These big payouts accompanied mostly robust stock-market returns: 20% total return during Disney’s fiscal year that ended in late September, and 12% at Hologic. Jefferies had a negative 15% return.
More broadly, stock performance for the larger group lagged in 2018. The median shareholder return among the 132 CEOs was 2.9%, while one-third posted returns of negative 10% or worse. Median shareholder return in 2017 for the same group was 21%, and 16% the year earlier. Total return reflects changes in a company’s share price and dividend payments.
A Disney spokesman said the company posted strong financial results in 2018 and over the past decade. He said Mr. Iger’s pay was almost entirely tied to performance and rose primarily because of a special equity grant linked to a contract extension he received in December 2017.
Jefferies said in its proxy filing that Mr. Handler’s pay figure consisted of $18.7 million for 2018, with the remaining $26 million of stock awards only available to him in future years if performance measures are achieved. The company said it didn’t intend to make additional equity awards in 2019 and 2020.

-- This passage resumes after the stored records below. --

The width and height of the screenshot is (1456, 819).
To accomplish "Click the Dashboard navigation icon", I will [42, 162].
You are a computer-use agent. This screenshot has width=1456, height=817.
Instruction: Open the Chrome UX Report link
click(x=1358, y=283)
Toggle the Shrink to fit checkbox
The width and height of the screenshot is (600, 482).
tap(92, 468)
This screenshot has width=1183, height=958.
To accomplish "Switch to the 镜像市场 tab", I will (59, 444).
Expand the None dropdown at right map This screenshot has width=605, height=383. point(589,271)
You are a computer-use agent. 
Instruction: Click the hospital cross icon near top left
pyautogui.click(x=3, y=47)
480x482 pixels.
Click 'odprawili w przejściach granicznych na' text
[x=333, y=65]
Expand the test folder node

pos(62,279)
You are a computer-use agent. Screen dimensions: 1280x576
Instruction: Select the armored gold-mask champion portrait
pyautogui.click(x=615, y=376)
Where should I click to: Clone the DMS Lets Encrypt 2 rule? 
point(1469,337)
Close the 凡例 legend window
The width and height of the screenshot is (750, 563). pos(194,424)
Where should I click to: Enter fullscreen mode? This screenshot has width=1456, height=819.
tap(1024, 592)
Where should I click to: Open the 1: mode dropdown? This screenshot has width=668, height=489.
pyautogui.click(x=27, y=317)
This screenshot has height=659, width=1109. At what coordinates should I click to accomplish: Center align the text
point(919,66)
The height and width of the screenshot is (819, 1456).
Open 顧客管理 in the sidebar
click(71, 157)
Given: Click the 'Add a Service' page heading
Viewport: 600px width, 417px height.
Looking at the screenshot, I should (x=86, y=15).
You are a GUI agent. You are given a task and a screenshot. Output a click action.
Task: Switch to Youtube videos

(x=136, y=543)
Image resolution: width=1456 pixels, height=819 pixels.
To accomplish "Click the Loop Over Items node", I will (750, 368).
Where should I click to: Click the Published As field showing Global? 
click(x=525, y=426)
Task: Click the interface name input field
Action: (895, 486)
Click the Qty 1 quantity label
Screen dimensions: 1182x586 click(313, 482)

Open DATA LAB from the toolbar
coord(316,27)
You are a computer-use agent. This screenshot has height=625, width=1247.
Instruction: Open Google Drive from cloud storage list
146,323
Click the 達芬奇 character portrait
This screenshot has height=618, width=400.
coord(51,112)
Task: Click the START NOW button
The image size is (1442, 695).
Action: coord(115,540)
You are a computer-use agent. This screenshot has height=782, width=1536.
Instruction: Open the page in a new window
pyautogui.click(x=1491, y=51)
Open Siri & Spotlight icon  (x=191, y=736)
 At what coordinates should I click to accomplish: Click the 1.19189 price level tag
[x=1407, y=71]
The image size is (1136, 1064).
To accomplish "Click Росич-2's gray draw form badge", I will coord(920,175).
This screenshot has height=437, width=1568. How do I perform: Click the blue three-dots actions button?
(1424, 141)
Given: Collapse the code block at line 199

A spokesman for Hologic said the company’s board gave Mr. MacMillan a special $30 million equity award, which vests over three to four years, after he received a job offer from a larger competitor.
Other companies, too, are likely worried about keeping their CEOs in a good market, Ms. Ferracone, the pay consultant, noted. “People want to keep their CEOs and the best way to retain is through long-term incentives.”
Some large pay packages fell outside the Journal’s analysis, often because the companies weren’t in the S&P 500. Nikesh Arora, a former Google and SoftBank executive who took over as CEO of cybersecurity company Palo Alto Networks Inc. in June 2018, received $125 million.
Nearly all of Mr. Arora’s compensation was in restricted stock and stock options vesting over as much as seven years under various conditions. A Palo Alto spokeswoman said some of Mr. Arora’s stock awards are tied to his own investments in the company’s stock.
Not all CEOs got a raise. Pay fell for 47, or about a third, of the CEOs and by more than 10% for 22 of them. Hock Tan, head of chip maker Broadcom Inc. and one of the top earners in 2017, saw his 2018 pay plunge to $5 million from $103 million in 2017, which included one-time equity awards that vest over four years. Broadcom posted total shareholder return of negative 12.9% for the fiscal year that ended Nov. 4.
The Journal analyzed CEO compensation and company performance data reported by S&P 500 companies through March 15, using pay data provided by MyLogIQ LLC and performance measures from ISS Analytics. Nineteen of these bosses were omitted from aggregate calculations because they started or left the job during the most recent fiscal year.
Companies with earlier fiscal year-end dates performed better, with a median return of 22.4% for those whose fiscal years ended during in the third quarter, thanks to the timing of the stock market’s December tumble. The median return for those operating on a calendar year was negative 9.7%.
The way CEO pay is disclosed helps explain the mismatch between pay and performance. Total compensation figures include the value of stock and stock options granted during the pay year. Those equity awards typically reflect the previous year’s performance—so early-2018 equity grants were set to reflect 2017’s generally strong performance but count toward 2018 pay. Cash incentives, on the other hand, work differently: Payouts made early this year for 2018 performance count toward the 2018 pay total.
Much of the spike in pay among early filers can be chalked up to bigger equity awards and smaller cash incentive payouts, according to John Roe, who heads ISS Analytics, a unit of proxy adviser Institutional Shareholder Services.
A change in late 2017 to the tax rules governing executive-pay deductions means companies no longer have to win shareholder approval for stock-pay plans at least every five years. “Compensation committees may be getting more liberal about how they view and issue equity compensation, now that they don’t have to go to shareholders as often,” Mr. Roe said.